Work item: Which lines of the entries below include "management"? List them all.

Study material:
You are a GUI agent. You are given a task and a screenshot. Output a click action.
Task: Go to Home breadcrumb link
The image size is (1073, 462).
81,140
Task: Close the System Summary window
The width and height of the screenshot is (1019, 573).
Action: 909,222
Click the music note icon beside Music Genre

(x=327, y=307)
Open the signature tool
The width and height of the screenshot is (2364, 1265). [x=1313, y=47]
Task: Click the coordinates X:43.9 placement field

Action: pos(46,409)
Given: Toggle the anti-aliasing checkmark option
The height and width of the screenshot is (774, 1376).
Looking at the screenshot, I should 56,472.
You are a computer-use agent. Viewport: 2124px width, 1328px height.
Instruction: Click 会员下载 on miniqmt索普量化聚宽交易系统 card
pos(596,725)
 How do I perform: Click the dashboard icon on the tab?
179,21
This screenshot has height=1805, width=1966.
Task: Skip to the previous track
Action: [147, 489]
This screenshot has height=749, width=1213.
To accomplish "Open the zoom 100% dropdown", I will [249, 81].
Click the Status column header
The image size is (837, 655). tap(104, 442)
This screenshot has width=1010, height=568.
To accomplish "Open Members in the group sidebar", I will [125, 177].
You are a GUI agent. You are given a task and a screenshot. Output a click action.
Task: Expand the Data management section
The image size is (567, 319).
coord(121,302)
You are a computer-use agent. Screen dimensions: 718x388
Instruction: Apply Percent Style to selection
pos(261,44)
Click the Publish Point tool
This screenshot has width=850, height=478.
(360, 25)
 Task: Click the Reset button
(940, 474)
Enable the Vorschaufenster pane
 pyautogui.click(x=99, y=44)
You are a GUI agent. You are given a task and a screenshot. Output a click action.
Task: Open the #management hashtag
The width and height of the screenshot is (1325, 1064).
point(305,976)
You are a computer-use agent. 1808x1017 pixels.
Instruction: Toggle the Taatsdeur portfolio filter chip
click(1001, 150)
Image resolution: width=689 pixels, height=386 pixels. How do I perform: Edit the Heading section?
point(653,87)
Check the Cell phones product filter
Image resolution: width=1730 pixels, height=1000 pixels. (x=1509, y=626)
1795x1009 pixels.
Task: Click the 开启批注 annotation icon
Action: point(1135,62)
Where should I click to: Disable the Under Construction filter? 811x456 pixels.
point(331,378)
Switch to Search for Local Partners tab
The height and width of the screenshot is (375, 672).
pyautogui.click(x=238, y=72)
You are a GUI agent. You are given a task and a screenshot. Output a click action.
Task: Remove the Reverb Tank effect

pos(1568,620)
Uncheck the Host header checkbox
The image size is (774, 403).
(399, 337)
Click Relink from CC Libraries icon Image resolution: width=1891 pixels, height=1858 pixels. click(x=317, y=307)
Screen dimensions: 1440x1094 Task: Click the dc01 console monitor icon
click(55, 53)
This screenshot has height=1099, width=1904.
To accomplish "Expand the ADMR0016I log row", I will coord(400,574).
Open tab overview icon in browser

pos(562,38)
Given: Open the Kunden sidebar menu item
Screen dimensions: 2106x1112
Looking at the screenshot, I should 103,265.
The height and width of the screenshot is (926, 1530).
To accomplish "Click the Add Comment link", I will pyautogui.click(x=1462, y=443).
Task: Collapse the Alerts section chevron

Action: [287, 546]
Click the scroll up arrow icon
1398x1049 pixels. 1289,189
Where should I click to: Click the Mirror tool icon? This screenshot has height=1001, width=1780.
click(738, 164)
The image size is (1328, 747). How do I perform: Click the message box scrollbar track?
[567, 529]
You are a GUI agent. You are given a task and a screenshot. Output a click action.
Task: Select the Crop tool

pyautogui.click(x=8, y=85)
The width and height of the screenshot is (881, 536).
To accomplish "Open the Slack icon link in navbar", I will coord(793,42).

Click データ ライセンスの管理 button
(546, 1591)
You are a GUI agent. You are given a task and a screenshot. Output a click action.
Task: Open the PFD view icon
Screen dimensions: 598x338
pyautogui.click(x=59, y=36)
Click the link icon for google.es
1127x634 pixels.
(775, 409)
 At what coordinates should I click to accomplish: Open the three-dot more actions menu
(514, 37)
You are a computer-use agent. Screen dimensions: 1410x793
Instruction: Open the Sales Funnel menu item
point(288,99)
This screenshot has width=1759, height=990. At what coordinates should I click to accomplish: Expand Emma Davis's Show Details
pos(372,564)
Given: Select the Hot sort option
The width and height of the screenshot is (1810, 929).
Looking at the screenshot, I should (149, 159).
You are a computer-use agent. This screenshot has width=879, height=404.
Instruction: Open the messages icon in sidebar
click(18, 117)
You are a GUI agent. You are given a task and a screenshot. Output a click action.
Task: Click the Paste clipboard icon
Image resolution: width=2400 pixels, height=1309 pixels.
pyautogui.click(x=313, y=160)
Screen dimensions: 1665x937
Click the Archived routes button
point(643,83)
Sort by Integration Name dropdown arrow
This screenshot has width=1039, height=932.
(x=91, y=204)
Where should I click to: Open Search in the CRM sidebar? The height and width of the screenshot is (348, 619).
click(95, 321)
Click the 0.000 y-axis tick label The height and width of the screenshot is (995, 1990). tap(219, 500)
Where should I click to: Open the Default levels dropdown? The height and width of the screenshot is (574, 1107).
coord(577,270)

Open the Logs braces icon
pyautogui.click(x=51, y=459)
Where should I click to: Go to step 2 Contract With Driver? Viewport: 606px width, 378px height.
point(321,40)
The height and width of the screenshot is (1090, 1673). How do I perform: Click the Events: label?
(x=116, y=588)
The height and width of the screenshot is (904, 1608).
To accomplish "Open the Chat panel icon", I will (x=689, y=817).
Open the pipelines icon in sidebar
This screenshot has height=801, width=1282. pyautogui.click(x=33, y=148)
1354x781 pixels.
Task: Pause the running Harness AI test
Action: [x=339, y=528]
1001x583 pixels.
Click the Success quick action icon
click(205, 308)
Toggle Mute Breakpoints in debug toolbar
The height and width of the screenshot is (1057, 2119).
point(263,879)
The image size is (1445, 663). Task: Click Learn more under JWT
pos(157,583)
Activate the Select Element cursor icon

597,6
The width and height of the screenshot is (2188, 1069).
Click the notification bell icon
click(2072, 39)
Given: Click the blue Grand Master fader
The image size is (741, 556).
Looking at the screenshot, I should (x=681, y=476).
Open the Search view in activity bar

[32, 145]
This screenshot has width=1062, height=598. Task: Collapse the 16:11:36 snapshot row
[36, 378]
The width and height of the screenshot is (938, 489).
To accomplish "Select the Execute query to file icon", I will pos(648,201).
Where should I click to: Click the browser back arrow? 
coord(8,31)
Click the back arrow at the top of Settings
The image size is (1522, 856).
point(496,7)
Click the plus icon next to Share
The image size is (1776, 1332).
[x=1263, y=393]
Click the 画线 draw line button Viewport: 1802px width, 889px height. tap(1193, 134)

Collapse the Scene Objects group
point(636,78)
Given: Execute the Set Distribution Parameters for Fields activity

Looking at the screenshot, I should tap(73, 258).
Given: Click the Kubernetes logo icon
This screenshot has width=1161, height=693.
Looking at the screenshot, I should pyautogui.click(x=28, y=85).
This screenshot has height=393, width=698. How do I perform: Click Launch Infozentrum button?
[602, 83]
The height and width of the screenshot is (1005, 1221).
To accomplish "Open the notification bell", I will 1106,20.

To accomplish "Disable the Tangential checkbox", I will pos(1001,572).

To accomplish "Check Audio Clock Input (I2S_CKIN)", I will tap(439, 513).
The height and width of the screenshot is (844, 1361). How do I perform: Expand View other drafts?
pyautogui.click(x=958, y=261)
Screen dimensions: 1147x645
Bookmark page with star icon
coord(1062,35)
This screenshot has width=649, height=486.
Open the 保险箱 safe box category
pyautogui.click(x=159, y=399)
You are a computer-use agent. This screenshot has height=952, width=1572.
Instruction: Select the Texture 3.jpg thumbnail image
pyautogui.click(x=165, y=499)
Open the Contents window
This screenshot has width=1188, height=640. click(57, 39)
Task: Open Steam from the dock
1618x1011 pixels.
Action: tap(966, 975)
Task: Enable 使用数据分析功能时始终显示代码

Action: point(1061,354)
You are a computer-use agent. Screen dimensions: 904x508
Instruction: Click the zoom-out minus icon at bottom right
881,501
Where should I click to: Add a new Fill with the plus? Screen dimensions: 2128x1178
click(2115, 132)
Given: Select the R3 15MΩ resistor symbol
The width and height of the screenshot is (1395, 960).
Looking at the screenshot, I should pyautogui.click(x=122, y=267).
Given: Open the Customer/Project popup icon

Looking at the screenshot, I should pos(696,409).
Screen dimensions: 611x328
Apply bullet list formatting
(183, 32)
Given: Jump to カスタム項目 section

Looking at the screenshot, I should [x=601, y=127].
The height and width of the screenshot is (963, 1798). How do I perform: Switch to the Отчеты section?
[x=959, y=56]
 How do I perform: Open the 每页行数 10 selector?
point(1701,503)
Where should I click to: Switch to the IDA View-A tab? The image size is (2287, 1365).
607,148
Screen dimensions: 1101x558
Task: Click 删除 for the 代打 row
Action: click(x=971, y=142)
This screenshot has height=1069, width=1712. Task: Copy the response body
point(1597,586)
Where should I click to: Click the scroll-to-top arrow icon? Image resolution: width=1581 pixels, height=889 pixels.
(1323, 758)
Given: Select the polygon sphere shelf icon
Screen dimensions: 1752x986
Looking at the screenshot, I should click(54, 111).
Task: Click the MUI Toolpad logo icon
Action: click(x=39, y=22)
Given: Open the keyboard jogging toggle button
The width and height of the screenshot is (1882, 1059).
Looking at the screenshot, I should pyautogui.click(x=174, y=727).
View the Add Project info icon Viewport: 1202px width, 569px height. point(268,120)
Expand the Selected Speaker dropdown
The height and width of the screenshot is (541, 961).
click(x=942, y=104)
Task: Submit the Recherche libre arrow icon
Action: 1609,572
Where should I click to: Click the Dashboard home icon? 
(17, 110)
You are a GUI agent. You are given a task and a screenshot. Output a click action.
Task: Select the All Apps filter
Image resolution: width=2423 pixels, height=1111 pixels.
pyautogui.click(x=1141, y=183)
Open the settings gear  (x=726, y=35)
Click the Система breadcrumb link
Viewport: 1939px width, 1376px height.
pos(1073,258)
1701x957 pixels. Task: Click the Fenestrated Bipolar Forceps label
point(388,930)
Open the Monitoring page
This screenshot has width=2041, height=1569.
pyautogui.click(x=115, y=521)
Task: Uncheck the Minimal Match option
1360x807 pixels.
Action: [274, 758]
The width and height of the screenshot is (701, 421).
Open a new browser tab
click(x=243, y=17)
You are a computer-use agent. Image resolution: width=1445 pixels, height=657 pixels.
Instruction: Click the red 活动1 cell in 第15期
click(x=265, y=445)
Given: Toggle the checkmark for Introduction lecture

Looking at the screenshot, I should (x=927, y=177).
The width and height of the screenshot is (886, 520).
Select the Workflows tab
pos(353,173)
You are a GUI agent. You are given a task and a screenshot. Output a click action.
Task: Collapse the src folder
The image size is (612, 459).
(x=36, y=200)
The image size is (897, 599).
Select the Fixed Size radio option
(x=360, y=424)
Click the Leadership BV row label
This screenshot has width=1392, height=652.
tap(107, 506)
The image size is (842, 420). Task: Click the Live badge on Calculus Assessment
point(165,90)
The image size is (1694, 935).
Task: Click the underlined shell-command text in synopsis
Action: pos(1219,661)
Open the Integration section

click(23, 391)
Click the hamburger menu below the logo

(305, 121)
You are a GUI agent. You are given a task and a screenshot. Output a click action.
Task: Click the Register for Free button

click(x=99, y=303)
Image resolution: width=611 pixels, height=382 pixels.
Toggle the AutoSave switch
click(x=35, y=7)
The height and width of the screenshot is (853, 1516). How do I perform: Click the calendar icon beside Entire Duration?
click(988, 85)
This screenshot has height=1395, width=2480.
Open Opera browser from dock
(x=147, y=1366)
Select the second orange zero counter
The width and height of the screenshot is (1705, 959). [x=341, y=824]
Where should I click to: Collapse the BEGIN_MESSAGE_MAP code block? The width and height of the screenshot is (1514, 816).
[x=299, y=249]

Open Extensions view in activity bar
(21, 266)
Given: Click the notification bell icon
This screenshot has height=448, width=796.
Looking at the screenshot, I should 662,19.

Response to this exercise:
Task: Expand the Data management section
Task: Open the #management hashtag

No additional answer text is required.